Jane Collier (1714 – March 1755)[1] was an English novelist most famous for her book An Essay on the Art of Ingeniously Tormenting (1753). She also collaborated with Sarah Fielding on her only other surviving work The Cry (1754).

During her life, she was able to meet and work with many famous writers of her day. In particular, Samuel Richardson and Henry Fielding both had a particular interest in her intelligence and in her writing ability.

Personal life[edit]

Collier was baptized on 16 January 1715 in Wiltshire, the daughter of philosopher and clergyman Reverend Arthur Collier, and Margaret Johnson.[2] She had two brothers and one sister.[2] In 1716, their family were forced to move into a less expensive residence in Salisbury to pay debts.[2] It was here that her brother Arthur, named after their father, studied law and educated his sisters, along with her childhood friend Sarah Fielding, in Greek and Latin language and literature; his manner of education was to prepare the girls to become governesses.[3]
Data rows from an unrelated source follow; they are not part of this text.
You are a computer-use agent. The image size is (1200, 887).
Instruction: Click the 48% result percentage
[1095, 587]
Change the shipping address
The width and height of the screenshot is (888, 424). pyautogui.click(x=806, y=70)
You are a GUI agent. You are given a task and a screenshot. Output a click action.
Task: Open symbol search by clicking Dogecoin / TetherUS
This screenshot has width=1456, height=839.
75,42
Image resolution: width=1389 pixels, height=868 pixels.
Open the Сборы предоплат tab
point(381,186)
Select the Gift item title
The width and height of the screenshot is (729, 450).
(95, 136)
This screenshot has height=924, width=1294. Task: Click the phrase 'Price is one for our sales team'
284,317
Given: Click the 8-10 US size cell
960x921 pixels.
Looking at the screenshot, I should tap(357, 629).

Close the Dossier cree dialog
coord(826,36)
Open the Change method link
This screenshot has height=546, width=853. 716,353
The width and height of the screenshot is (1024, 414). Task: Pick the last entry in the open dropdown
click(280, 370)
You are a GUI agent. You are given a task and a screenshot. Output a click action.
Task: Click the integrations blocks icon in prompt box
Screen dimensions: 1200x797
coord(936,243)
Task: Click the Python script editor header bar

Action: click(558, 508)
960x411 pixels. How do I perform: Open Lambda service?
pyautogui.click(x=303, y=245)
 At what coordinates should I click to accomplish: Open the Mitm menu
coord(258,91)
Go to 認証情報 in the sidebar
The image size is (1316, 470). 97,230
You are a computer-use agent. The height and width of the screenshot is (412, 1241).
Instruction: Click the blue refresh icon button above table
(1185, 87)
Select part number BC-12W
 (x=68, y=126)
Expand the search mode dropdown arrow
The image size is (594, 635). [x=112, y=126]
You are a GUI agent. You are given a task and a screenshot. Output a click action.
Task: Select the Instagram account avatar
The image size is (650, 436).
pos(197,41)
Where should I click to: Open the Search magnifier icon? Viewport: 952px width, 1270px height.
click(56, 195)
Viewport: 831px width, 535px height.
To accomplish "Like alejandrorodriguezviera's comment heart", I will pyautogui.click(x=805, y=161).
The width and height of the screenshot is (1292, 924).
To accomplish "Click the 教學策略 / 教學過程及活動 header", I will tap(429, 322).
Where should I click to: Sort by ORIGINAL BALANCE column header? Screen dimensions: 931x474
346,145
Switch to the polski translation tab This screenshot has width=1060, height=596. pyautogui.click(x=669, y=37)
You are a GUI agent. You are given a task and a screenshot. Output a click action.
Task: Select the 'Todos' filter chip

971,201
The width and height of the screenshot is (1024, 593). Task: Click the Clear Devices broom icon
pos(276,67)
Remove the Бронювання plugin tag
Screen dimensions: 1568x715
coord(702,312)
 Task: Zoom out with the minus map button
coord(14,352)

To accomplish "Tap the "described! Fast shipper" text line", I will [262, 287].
In 1732, her father died and Jane (17), along with her sister Margaret (15), were left without anyone to provide for them.[3] In 1748, the sisters moved in with their brother Arthur who was living in the Doctors' Commons.[3] During this time, Arthur "quarrelled" with Henry, and it is possible that a split formed between the siblings.[4] A year after, in 1749, her mother died.[2] Soon after, the living arrangements dissolved, and Margaret became the governess to Henry Fielding's daughters and Jane with Samuel Richardson.[3] Richardson was impressed by Collier's education, and wrote to Lady Bradshaigh that Jane was proof "that women may be trusted with Latin and even Greek, and yet not think themselves above their domestic duties."[5]

Collier never married, possibly because she could not offer a sufficient dowry, or possibly because, like Sarah Fielding, she hoped to establish an independent living through her writing.[6] In 1748, Richardson was using Collier as a go between with Sarah Fielding in order to help the two write.[7][8] In 1753, she wrote The Art of Ingeniously Tormenting with the help of Sarah Fielding and possibly James Harris or Samuel Richardson.[9] Afterwards, it was Richardson who printed the work.[4] Her final book, written with Sarah Fielding, was The Cry, published in 1754.[9]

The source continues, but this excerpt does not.